## [Exercises]
[1] Translate this sentence from the election commentary into Spanish: "And to prove it was a close race, both Bongino and Douglas carried 12 counties apiece."
[2] Answer these questions using the election commentary:
(a) What percentage of the vote did Dan Bongino carry in the Senate race?
(b) Which counties did John LaFerla win?
(c) What vote margin does the commentary give for the First District Democratic race?

I didn’t miss the “barnburner” aspect of the Senate race by much as it wasn’t called until nearly midnight. But Dan Bongino carried 34% of the vote and won by 6 points over Richard Douglas. (I called it for two points, but I underestimated the impact of the little eight.) I think Joseph Alexander gets the advantage of being first of the ballot, and that accounts for his second straight third-place finish. The rest? Well, the order wasn’t all that correct but they were mostly only off by a percent or two and I got last place right. And to prove it was a close race, both Bongino and Douglas carried 12 counties apiece.
What mystifies me the most isn’t that Rich Douglas carried Wicomico rather easily, but how much support the other eight received – they collectively picked up almost 100 more votes than Douglas did! I would love to know the mindset of the people who voted for most of these minor candidates. I can see a case for Robert Broadus based on the Protect Marriage Maryland group, but what did the others really do to promote their campaigns? At least I know Douglas had radio spots and reasonably good online coverage.
But I did peg Ben Cardin to within 4 points statewide.
On some of the Congressional races: despite the fact I screwed up the percentages, at least I correctly called the Sixth District winners as Roscoe Bartlett and John Delaney. Both did far better than I expected, and I think part of the reason was that both their key challengers’ campaigns imploded in the last week or two. A week ago we may have had something closer to the numbers I predicted. Think Rob Garagiola and David Brinkley may commiserate anytime soon?
The ‘relative ease’ I suspected for Nancy Jacobs was even easier than I thought. I guess Larry Smith didn’t have nearly the campaign as I believed because he came up short on my prediction about as much as Nancy Jacobs was over – I wasn’t all that far off on Rick Impallaria.
While there is a slim chance I may have the First District Democratic race correct, I was surprised that Eastern Shore voters didn’t get all parochial and support the one Eastern Shore candidate, John LaFerla, over two from across the Bay. He only won Worcester, Kent, and Queen Anne’s counties, and I would chalk most of that up to Wayne Gilchrest’s endorsement. Kim Letke was about 6 points better than I thought and LaFerla was six points worse because he way underperformed on the Eastern Shore. I suspect no small part of that underperformance by LaFerla was his extreme pro-choice stance, as getting the NARAL endorsement doesn’t play well among local Democrats. There is a 136 vote margin out of about 23,500 cast.

Dataset items

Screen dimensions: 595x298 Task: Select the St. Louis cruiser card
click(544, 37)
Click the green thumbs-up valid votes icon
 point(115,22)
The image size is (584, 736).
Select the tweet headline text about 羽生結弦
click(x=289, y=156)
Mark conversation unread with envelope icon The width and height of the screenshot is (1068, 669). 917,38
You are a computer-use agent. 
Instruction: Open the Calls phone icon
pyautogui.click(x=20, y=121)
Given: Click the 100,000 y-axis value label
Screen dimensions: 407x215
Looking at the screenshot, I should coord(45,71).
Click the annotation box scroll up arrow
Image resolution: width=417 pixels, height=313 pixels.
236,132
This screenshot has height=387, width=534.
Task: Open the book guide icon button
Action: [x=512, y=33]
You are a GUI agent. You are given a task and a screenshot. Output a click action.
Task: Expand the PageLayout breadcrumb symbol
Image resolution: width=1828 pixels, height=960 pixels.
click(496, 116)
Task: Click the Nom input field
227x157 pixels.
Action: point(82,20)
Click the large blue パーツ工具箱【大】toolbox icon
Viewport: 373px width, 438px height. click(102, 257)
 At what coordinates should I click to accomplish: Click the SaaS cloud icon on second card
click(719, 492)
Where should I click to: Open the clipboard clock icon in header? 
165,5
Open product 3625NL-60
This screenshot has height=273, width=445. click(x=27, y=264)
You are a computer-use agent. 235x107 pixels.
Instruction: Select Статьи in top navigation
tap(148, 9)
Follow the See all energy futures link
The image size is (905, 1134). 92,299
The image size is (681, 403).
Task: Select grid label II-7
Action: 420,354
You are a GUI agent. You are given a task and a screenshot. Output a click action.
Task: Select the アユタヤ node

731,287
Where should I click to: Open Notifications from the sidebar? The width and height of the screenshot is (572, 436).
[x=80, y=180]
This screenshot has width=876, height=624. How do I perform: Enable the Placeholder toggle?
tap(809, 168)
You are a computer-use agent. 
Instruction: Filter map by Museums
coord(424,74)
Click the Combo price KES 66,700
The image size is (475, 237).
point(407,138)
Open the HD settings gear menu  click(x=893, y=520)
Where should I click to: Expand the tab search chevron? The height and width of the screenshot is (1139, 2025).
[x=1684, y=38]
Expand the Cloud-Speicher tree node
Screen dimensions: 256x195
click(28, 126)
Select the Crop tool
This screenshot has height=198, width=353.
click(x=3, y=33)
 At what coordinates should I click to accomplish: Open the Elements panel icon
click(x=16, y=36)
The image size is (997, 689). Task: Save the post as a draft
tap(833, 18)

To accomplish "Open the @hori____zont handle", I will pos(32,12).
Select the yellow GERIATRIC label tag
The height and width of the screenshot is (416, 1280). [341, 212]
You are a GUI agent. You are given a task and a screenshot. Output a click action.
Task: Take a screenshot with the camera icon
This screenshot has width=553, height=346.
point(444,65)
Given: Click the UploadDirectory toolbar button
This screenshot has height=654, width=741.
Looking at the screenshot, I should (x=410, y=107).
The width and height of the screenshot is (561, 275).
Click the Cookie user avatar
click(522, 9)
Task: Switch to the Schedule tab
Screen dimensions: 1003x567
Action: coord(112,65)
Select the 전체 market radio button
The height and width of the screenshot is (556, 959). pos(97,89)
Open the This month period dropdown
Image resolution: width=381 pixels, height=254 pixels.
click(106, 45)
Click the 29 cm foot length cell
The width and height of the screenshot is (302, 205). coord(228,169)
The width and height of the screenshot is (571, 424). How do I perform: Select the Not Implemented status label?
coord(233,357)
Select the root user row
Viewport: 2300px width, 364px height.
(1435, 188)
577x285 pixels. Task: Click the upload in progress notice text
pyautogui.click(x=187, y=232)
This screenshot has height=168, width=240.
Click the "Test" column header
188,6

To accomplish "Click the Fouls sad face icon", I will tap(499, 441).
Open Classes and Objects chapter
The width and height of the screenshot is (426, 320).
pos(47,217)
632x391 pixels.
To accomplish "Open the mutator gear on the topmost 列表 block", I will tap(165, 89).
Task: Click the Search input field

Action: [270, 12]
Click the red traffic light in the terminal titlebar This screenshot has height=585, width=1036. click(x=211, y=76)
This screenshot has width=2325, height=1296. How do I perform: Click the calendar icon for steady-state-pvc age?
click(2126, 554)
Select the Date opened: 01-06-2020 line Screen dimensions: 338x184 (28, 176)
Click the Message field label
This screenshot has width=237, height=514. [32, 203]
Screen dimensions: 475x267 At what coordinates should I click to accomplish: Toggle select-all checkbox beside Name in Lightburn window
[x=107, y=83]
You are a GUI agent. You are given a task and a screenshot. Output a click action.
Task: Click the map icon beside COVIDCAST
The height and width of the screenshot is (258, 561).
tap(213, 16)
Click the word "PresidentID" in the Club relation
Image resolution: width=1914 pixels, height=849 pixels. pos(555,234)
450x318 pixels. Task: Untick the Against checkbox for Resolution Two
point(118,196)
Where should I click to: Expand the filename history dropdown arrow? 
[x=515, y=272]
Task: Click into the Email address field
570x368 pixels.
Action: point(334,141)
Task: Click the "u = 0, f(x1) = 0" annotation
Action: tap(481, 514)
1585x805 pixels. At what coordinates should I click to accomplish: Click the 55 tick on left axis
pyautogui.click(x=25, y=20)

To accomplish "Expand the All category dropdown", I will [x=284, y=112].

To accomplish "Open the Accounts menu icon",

## [Task responses]
[1] Y para demostrar que fue una contienda reñida, tanto Bongino como Douglas ganaron 12 condados cada uno.

[2]
(a) 34%
(b) Worcester, Kent, and Queen Anne's counties
(c) 136 votes, out of about 23,500 cast